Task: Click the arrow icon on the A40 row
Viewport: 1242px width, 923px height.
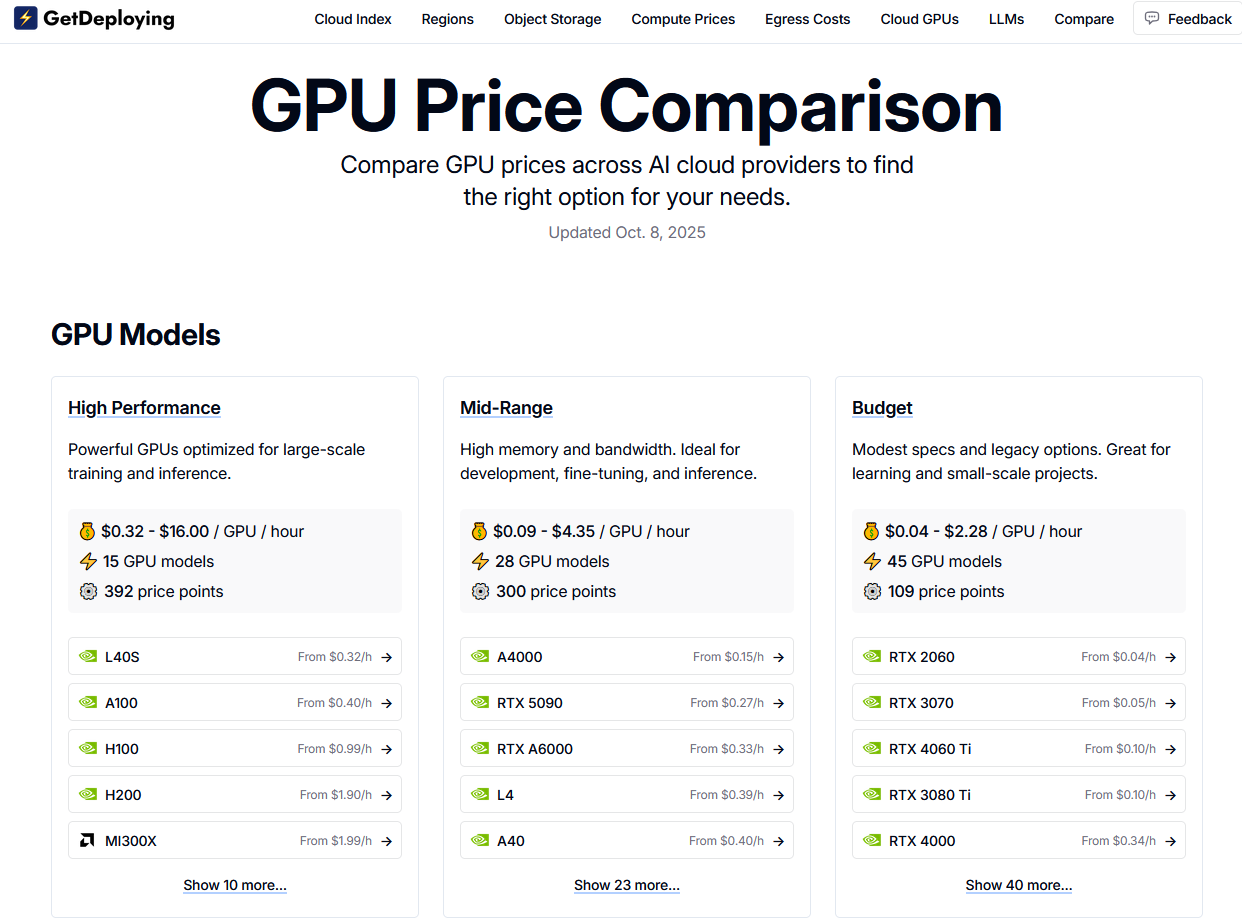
==
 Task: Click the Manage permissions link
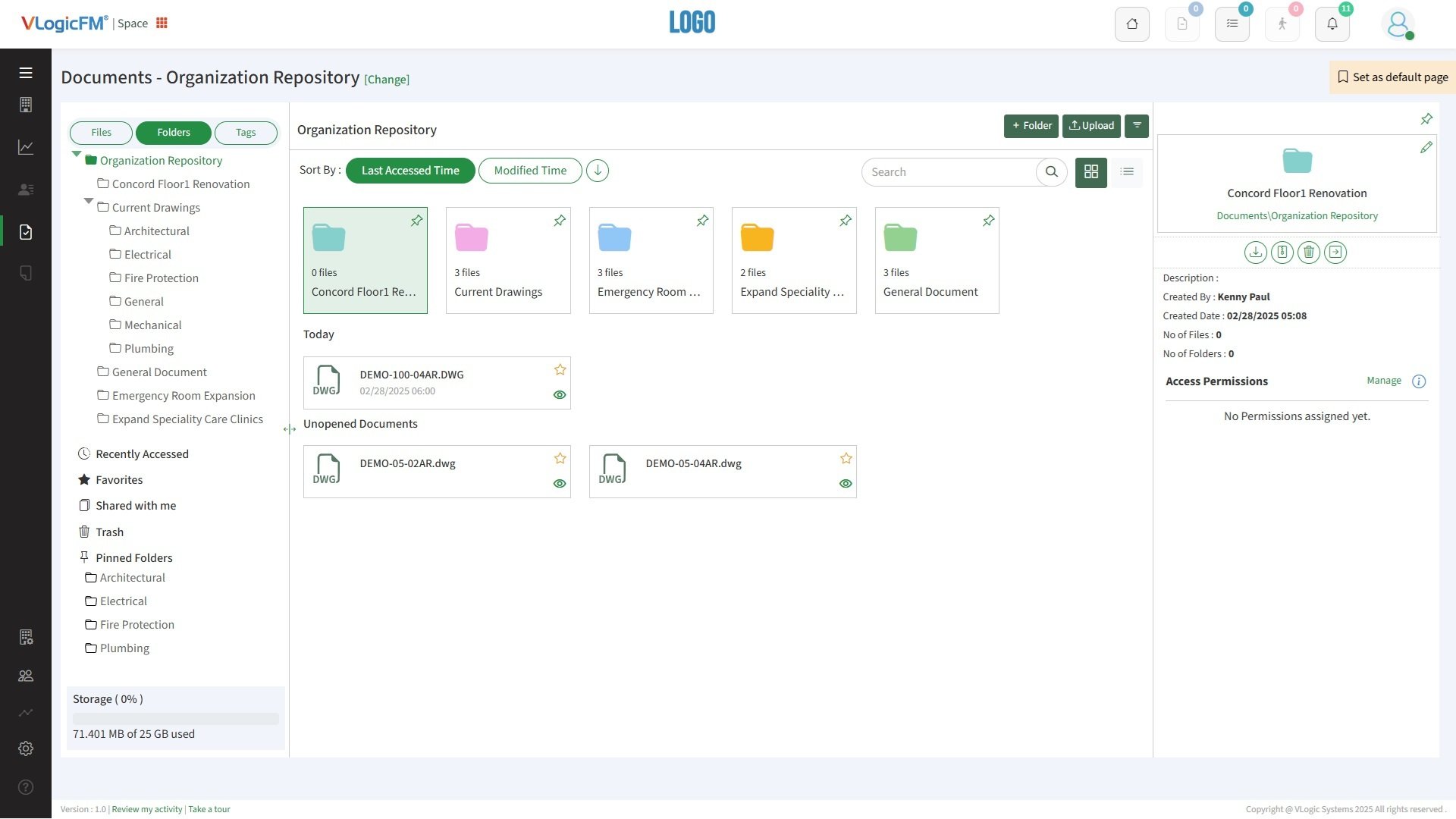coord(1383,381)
...
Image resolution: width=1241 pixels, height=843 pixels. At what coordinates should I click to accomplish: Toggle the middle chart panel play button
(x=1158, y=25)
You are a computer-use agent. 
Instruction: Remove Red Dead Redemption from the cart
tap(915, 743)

**What the exercise asks:** Count the lines of the material above that contain the string "width", treating uppercase and lowercase as distinct, and reply with only the number.

**Finished answer:** 2